Recorded data:
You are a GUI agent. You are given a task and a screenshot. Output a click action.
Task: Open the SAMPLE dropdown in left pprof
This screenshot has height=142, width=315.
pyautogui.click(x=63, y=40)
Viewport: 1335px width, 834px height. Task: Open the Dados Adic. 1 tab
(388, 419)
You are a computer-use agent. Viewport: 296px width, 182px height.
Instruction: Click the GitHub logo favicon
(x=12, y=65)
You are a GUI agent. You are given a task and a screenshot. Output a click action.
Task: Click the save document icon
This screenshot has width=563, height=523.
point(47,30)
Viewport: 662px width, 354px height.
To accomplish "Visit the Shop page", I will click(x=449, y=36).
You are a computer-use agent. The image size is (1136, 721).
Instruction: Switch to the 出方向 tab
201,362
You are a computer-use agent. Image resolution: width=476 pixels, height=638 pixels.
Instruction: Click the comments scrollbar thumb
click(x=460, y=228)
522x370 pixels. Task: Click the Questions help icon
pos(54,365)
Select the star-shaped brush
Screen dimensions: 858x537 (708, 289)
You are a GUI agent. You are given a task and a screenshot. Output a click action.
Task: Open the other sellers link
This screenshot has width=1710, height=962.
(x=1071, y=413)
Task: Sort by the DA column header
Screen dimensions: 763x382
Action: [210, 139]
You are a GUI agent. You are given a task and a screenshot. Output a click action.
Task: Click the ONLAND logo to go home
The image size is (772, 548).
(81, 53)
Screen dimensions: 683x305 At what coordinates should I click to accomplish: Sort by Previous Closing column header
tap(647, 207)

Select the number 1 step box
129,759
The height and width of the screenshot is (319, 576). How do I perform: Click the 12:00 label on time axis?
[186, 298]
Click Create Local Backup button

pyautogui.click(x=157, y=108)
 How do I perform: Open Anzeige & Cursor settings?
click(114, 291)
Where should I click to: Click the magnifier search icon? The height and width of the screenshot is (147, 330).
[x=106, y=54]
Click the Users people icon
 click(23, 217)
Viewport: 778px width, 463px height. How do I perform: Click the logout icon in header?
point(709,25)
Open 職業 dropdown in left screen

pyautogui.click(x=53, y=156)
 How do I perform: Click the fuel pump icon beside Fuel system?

Exercise prompt -> An exact restatement of the data is required.

Task output ->
You are a GUI agent. You are given a task and a screenshot. Output a click action.
Task: Open the SAMPLE dropdown in left pprof
This screenshot has height=142, width=315.
pyautogui.click(x=63, y=40)
Viewport: 1335px width, 834px height. Task: Open the Dados Adic. 1 tab
(388, 419)
You are a computer-use agent. Viewport: 296px width, 182px height.
Instruction: Click the GitHub logo favicon
(x=12, y=65)
You are a GUI agent. You are given a task and a screenshot. Output a click action.
Task: Click the save document icon
This screenshot has width=563, height=523.
point(47,30)
Viewport: 662px width, 354px height.
To accomplish "Visit the Shop page", I will click(x=449, y=36).
You are a computer-use agent. The image size is (1136, 721).
Instruction: Switch to the 出方向 tab
201,362
You are a computer-use agent. Image resolution: width=476 pixels, height=638 pixels.
Instruction: Click the comments scrollbar thumb
click(x=460, y=228)
522x370 pixels. Task: Click the Questions help icon
pos(54,365)
Select the star-shaped brush
Screen dimensions: 858x537 (708, 289)
You are a GUI agent. You are given a task and a screenshot. Output a click action.
Task: Open the other sellers link
This screenshot has width=1710, height=962.
(x=1071, y=413)
Task: Sort by the DA column header
Screen dimensions: 763x382
Action: [210, 139]
You are a GUI agent. You are given a task and a screenshot. Output a click action.
Task: Click the ONLAND logo to go home
The image size is (772, 548).
(81, 53)
Screen dimensions: 683x305 At what coordinates should I click to accomplish: Sort by Previous Closing column header
tap(647, 207)

Select the number 1 step box
129,759
The height and width of the screenshot is (319, 576). How do I perform: Click the 12:00 label on time axis?
[186, 298]
Click Create Local Backup button

pyautogui.click(x=157, y=108)
 How do I perform: Open Anzeige & Cursor settings?
click(114, 291)
Where should I click to: Click the magnifier search icon? The height and width of the screenshot is (147, 330).
[x=106, y=54]
Click the Users people icon
 click(23, 217)
Viewport: 778px width, 463px height. How do I perform: Click the logout icon in header?
point(709,25)
Open 職業 dropdown in left screen

pyautogui.click(x=53, y=156)
 How do I perform: Click the fuel pump icon beside Fuel system?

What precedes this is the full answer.